(Records from a data collection)
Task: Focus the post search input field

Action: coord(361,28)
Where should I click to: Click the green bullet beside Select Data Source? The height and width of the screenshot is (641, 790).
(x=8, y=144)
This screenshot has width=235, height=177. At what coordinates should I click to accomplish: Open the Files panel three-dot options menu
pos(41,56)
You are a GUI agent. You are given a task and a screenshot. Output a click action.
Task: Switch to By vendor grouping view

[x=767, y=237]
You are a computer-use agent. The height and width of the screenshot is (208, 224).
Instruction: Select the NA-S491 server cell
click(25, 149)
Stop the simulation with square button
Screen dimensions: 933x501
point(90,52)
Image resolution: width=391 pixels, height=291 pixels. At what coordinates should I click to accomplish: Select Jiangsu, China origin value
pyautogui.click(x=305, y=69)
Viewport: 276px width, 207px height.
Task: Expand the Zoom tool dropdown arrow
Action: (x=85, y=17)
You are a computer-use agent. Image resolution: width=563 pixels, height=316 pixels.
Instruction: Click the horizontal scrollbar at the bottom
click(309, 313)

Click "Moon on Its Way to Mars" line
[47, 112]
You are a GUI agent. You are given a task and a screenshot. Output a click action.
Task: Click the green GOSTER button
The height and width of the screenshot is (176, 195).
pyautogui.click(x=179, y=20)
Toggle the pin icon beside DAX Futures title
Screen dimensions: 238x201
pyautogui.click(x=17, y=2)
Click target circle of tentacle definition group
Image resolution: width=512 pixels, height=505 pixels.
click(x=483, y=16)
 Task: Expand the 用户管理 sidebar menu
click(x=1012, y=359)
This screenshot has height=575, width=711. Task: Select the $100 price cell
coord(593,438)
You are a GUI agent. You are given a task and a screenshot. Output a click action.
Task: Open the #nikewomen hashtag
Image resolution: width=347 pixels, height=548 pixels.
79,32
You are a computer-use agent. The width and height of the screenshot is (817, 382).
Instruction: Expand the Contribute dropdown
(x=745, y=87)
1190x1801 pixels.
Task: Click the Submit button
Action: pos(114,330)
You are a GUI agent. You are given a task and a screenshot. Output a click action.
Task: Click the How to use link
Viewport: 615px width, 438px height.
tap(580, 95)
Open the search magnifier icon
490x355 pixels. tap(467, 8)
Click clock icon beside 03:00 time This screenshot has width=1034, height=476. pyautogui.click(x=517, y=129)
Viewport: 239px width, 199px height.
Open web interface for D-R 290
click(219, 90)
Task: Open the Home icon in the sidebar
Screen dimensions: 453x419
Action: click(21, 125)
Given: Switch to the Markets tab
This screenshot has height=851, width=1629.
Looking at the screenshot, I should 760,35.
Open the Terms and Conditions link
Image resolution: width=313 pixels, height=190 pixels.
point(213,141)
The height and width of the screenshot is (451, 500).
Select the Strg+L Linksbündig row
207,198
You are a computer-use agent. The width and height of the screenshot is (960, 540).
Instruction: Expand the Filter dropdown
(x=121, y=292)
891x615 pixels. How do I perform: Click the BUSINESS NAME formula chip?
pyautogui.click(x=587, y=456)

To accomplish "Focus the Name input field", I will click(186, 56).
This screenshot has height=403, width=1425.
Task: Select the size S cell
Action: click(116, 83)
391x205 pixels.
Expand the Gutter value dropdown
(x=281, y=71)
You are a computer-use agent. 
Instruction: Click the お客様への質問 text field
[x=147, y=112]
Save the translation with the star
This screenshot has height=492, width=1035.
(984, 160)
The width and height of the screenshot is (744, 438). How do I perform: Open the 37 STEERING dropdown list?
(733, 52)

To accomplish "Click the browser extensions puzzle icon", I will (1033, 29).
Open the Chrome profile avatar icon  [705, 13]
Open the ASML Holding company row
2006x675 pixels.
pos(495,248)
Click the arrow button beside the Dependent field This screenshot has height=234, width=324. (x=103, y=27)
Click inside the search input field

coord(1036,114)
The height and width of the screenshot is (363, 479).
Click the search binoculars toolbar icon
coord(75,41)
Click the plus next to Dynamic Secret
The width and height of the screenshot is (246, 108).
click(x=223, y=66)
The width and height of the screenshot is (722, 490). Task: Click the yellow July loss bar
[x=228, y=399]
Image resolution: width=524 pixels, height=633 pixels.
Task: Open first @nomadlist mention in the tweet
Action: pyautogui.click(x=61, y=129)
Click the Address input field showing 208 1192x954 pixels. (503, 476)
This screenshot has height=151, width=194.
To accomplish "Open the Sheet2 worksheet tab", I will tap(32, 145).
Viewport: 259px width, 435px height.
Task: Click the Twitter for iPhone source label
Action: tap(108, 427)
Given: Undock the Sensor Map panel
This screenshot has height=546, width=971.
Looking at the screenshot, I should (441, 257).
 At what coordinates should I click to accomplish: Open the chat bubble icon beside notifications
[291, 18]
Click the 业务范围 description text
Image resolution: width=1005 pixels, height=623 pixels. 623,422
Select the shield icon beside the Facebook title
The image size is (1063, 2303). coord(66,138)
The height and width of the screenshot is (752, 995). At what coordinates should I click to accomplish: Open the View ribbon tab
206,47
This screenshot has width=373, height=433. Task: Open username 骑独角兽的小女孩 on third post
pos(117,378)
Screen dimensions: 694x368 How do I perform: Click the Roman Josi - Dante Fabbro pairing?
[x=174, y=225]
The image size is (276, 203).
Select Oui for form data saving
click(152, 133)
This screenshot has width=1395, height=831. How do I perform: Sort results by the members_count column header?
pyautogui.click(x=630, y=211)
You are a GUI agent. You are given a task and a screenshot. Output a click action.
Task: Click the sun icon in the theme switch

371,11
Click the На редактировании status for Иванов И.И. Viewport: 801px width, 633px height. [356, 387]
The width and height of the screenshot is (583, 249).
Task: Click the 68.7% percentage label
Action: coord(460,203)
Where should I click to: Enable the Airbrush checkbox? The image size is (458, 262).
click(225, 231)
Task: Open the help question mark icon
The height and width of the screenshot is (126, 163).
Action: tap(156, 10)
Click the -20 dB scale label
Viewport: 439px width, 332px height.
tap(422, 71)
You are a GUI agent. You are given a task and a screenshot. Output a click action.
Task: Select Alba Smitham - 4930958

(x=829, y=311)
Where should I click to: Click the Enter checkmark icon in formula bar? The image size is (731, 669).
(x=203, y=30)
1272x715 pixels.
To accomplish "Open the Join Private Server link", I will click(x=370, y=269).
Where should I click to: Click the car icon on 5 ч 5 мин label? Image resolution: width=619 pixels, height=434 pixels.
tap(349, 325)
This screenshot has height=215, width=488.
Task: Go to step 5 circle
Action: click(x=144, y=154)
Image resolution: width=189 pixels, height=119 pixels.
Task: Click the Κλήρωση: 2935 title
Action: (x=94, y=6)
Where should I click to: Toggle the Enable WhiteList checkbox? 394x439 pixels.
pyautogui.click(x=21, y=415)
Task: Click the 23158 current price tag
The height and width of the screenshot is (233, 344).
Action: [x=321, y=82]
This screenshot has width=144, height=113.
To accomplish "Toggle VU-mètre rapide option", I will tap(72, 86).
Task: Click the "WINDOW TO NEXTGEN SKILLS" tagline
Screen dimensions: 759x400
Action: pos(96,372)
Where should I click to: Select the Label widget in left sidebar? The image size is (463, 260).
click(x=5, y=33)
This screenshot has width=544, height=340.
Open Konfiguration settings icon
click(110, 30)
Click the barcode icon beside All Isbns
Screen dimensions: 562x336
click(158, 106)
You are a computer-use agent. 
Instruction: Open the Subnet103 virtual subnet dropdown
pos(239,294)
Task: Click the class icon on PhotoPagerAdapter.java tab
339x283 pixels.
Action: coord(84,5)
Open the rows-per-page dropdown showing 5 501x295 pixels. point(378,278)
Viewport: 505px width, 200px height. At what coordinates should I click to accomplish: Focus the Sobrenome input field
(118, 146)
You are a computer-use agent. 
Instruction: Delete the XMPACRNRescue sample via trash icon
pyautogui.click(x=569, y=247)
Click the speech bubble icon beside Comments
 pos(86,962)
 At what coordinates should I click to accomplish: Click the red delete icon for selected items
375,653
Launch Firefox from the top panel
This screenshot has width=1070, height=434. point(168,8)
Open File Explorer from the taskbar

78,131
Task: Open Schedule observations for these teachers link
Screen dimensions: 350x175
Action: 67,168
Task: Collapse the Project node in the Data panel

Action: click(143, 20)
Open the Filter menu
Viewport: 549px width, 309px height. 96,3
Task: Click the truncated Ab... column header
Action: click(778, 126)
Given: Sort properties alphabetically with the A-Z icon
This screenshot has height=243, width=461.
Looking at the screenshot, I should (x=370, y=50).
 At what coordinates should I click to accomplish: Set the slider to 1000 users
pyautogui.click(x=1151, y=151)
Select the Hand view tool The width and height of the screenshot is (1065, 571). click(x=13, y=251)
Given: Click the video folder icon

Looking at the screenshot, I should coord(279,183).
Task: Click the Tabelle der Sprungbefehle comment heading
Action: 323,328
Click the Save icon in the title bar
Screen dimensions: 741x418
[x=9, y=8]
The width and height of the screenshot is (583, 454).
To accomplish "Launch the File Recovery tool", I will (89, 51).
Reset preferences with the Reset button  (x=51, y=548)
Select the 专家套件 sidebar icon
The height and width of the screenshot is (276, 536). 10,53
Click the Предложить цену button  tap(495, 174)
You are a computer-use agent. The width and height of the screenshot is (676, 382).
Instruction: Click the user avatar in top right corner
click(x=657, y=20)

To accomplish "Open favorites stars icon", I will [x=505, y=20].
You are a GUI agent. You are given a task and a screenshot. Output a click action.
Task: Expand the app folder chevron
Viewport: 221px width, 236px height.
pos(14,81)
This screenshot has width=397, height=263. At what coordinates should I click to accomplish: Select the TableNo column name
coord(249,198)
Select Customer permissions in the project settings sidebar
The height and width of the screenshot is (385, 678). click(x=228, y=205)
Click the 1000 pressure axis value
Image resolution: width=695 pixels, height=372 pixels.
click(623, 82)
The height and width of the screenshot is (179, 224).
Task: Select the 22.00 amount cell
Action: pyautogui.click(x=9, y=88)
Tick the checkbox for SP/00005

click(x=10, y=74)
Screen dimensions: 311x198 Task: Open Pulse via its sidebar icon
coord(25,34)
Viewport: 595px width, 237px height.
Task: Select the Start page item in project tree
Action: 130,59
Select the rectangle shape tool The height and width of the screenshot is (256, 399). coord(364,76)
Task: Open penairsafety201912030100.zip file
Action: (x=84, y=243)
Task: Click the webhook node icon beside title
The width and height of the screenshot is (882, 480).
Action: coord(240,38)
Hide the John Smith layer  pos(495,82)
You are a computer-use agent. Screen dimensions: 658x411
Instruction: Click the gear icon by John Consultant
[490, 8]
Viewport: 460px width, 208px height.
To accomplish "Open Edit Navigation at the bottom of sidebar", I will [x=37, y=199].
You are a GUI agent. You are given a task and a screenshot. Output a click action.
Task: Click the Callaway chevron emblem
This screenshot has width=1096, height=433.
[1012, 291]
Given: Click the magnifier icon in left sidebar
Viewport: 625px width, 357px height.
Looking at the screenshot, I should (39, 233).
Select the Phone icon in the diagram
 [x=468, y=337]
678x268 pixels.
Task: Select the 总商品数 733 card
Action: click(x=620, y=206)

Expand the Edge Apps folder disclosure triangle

#### Exercise details:
Lines above with the word "Save" should be counted, and the reply is that count alone.

#### Task output:
2